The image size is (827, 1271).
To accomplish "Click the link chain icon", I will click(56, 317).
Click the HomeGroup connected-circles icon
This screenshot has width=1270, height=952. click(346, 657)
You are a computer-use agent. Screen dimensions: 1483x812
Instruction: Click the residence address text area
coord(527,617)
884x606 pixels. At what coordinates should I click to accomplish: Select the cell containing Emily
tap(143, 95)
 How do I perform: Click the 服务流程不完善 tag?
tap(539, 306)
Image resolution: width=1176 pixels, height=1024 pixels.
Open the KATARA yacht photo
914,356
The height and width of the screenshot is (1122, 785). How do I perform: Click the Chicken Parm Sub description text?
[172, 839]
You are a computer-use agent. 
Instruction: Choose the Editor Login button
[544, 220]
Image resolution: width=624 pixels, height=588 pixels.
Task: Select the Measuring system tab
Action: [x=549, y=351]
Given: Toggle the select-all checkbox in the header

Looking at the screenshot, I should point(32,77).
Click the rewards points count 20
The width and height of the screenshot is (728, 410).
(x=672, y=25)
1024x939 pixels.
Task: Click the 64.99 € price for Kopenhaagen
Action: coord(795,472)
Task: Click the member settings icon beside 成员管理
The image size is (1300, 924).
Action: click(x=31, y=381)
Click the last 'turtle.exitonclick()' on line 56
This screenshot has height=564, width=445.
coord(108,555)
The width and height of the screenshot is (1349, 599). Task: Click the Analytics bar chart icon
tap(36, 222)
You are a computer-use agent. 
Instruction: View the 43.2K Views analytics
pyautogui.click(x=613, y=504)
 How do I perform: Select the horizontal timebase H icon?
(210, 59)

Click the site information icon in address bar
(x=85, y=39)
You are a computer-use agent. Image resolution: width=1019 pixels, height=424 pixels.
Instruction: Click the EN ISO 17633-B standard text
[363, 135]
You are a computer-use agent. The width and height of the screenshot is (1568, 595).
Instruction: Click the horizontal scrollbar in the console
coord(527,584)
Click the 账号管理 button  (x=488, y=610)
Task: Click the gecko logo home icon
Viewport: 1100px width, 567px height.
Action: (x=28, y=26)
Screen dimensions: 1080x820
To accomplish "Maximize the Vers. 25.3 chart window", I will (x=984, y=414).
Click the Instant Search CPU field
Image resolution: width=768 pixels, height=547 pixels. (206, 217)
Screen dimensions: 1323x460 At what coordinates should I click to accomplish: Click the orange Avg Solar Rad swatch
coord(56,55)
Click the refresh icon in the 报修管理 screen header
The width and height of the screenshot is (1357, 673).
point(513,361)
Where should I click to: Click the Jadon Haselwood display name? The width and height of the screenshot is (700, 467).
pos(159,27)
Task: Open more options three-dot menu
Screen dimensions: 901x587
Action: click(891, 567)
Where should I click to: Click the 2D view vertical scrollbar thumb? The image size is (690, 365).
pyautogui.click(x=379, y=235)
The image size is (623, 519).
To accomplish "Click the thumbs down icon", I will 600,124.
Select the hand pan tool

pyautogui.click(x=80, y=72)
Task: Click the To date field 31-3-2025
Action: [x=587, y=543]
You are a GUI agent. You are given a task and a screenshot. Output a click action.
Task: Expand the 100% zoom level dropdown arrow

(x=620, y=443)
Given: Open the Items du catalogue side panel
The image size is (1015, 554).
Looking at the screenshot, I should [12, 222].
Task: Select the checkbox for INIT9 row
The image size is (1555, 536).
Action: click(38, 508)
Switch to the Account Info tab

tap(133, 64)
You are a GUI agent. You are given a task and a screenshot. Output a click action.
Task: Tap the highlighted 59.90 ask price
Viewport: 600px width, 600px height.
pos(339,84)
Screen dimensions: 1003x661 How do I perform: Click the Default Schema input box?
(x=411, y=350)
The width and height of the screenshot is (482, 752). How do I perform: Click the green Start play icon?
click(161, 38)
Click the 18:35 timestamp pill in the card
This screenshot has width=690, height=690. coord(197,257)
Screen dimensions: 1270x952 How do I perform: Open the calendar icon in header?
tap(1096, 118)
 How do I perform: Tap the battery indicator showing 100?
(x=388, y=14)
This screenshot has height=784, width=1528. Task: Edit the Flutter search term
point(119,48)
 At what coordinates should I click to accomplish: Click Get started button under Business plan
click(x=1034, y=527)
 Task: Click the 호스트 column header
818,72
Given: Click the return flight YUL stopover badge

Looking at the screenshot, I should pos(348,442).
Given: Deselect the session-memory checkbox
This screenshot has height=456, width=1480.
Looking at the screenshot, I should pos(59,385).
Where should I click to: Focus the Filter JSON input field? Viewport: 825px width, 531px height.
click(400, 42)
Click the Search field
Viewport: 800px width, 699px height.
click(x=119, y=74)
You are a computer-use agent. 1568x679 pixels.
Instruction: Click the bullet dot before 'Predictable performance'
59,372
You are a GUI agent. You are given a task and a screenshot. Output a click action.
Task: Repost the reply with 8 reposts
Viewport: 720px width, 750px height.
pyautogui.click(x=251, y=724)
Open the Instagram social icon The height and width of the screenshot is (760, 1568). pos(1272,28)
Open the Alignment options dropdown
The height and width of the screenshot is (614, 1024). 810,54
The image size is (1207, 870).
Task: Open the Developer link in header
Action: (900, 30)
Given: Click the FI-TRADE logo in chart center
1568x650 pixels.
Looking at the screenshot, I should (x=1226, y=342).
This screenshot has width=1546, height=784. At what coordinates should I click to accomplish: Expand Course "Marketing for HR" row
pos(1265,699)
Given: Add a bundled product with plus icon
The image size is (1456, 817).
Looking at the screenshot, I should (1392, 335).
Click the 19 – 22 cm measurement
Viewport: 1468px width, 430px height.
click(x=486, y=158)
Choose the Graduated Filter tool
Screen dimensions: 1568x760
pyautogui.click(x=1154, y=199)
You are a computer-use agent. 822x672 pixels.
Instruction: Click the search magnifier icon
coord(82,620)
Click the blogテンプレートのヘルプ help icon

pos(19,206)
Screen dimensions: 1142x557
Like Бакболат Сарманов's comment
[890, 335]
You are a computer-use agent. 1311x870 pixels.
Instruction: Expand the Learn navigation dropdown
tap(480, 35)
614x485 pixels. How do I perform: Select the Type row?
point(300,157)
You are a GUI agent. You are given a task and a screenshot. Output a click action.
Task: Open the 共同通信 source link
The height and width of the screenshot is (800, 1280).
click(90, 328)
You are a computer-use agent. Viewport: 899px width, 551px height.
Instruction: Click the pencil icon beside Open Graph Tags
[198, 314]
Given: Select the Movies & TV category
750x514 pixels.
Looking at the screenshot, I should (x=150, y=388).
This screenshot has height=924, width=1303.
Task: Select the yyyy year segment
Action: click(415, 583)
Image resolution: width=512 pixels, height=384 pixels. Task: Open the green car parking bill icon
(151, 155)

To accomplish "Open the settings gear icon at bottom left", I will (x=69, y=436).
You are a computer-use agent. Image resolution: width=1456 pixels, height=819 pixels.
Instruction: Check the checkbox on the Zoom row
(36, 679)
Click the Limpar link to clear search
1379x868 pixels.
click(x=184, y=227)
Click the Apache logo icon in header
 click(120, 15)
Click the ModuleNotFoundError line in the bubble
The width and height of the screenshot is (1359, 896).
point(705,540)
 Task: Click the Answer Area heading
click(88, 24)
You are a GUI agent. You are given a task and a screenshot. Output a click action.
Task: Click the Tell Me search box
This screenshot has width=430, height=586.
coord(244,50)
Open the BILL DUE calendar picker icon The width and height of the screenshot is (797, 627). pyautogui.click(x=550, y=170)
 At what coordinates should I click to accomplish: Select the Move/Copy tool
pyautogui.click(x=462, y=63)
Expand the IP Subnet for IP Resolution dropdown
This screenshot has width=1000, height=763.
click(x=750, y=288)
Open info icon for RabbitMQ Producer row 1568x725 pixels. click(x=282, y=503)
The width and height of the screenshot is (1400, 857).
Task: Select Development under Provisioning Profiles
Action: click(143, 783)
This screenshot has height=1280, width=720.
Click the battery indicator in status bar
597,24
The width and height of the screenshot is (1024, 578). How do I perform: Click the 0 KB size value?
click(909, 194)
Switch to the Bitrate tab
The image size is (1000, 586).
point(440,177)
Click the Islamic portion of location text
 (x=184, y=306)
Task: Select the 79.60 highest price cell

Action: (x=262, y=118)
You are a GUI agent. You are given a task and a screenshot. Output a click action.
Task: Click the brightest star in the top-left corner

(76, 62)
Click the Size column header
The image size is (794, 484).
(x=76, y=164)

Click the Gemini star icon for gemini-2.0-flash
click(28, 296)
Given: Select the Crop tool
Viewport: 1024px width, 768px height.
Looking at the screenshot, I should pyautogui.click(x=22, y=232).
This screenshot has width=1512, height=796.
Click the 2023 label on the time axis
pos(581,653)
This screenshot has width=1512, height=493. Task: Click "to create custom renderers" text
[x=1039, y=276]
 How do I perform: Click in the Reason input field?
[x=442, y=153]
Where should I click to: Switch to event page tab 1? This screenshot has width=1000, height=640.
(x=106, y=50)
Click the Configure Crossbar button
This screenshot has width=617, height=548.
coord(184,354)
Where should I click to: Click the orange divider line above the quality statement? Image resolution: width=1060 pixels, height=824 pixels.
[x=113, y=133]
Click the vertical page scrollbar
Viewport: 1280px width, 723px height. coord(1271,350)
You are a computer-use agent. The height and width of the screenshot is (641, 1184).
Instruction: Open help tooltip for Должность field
════════════════
_Work to complete_:
Repeat, character for character, the lines of the material above from the line with "Click the blogテンプレートのヘルプ help icon" through the line with "Given: Select the Movies & TV category".

_Response area_:
Click the blogテンプレートのヘルプ help icon

pos(19,206)
Screen dimensions: 1142x557
Like Бакболат Сарманов's comment
[890, 335]
You are a computer-use agent. 1311x870 pixels.
Instruction: Expand the Learn navigation dropdown
tap(480, 35)
614x485 pixels. How do I perform: Select the Type row?
point(300,157)
You are a GUI agent. You are given a task and a screenshot. Output a click action.
Task: Open the 共同通信 source link
The height and width of the screenshot is (800, 1280).
click(90, 328)
You are a computer-use agent. Viewport: 899px width, 551px height.
Instruction: Click the pencil icon beside Open Graph Tags
[198, 314]
Given: Select the Movies & TV category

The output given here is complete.